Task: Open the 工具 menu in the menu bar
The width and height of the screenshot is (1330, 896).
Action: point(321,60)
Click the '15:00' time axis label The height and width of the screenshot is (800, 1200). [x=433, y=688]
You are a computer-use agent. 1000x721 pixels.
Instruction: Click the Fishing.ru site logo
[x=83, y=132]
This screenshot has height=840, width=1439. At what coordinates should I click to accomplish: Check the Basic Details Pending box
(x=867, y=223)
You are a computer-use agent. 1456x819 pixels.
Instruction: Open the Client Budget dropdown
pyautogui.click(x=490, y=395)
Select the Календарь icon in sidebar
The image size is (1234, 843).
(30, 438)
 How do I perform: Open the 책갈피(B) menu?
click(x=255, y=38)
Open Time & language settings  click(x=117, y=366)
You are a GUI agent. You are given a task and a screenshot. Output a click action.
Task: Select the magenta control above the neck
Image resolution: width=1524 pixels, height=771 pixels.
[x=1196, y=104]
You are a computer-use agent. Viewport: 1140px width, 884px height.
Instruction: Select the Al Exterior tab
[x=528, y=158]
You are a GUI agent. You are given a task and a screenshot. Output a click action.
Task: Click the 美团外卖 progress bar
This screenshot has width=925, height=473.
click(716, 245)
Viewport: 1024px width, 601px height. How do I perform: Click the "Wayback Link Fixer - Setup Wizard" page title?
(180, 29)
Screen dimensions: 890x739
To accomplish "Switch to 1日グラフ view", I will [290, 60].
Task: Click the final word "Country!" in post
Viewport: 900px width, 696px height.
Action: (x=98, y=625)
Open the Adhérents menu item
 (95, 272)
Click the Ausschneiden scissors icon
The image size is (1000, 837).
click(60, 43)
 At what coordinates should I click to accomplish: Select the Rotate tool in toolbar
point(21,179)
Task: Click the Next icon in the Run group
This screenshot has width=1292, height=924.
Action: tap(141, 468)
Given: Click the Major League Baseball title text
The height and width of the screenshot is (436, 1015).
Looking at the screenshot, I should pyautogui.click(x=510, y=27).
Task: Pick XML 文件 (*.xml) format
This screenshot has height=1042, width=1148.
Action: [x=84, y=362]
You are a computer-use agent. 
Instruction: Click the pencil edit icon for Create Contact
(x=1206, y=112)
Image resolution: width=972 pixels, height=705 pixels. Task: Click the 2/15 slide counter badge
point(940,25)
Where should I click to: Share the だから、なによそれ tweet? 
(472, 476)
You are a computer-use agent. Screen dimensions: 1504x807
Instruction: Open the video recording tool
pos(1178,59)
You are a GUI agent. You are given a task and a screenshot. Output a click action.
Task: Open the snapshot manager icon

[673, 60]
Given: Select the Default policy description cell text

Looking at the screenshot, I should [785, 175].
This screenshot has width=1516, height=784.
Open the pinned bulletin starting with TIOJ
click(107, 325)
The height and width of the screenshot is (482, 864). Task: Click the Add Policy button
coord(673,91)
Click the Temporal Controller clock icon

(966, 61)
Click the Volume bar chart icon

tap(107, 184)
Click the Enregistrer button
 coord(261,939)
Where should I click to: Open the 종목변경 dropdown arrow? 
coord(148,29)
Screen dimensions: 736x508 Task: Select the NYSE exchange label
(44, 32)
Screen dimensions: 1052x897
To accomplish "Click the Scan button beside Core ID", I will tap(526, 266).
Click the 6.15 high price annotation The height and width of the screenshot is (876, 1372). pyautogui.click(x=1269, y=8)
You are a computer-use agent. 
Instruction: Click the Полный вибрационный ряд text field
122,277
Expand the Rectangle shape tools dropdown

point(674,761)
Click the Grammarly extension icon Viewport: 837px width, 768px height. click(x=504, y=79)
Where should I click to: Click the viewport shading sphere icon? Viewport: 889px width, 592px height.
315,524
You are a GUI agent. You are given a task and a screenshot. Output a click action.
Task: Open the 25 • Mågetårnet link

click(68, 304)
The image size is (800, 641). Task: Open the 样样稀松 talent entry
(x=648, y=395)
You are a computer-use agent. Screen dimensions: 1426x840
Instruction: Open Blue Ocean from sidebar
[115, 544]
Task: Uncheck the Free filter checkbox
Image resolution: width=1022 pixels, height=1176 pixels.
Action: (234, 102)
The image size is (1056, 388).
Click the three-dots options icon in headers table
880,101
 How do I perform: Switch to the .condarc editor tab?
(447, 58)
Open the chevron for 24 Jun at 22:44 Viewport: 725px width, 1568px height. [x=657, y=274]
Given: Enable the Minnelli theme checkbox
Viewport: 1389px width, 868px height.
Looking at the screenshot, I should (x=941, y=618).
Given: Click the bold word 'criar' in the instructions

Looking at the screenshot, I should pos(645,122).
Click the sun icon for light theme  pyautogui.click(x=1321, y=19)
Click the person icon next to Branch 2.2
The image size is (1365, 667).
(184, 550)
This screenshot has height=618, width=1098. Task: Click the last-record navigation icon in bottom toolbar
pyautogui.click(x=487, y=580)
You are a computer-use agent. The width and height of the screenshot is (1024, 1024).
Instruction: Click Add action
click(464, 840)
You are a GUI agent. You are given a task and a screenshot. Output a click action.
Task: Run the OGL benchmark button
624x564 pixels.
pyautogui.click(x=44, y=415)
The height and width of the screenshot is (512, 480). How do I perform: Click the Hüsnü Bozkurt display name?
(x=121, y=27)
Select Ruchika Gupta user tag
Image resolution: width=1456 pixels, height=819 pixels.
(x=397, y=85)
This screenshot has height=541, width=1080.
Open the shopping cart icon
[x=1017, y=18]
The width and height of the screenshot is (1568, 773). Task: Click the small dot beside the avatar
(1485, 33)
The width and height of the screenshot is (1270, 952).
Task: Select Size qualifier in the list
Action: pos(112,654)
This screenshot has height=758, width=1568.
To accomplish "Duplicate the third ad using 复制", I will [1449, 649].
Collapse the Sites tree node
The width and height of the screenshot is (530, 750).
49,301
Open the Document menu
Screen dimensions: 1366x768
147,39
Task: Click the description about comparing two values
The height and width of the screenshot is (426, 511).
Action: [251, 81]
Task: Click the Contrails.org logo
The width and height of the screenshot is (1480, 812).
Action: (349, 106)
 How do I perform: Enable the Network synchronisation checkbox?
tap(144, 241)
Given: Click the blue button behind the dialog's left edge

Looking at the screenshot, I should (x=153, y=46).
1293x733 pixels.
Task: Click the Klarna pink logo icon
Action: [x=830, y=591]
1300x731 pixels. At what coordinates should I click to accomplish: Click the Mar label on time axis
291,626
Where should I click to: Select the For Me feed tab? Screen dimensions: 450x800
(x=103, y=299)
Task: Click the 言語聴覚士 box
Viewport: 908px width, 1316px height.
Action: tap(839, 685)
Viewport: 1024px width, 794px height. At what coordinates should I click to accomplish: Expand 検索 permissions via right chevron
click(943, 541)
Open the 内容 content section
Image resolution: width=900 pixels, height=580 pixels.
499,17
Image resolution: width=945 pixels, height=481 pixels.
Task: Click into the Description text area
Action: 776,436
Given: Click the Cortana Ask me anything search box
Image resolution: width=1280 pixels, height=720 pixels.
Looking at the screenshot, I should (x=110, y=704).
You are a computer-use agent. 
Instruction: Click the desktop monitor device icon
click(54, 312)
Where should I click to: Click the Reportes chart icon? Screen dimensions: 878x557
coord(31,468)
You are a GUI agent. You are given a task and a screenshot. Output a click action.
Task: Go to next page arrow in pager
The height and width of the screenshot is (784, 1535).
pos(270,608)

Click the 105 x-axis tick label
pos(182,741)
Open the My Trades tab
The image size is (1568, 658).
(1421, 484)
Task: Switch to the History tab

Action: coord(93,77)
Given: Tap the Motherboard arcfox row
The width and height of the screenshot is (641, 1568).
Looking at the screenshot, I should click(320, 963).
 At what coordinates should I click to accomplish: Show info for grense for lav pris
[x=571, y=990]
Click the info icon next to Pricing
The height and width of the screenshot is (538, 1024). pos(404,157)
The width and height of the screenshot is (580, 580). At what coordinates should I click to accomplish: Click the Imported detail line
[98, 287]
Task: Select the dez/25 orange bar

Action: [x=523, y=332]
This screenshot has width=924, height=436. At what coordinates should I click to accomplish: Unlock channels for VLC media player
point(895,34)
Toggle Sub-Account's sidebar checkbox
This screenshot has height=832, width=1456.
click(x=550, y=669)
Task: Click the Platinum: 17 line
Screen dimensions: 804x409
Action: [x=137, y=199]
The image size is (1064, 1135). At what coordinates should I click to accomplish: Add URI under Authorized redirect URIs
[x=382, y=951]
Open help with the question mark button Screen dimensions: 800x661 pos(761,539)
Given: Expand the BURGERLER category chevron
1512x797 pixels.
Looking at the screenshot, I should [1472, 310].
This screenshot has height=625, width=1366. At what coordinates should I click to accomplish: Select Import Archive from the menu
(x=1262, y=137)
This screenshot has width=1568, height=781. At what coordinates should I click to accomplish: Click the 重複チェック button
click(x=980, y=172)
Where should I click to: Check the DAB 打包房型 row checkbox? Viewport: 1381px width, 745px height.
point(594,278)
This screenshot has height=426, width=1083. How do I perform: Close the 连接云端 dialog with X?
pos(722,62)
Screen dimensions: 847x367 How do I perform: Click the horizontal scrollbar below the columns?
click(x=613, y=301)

==================================================

== Task instructions ==
Rewrite the records as a JSON list of strings, one per line with blank lines omitted, starting with the line that contains "Where should I click to: Share" and going on through the line that contains "pos(1178,59)".

== Completed task ==
[
  "Where should I click to: Share the だから、なによそれ tweet? ",
  "(472, 476)",
  "You are a computer-use agent. Screen dimensions: 1504x807",
  "Instruction: Open the video recording tool",
  "pos(1178,59)"
]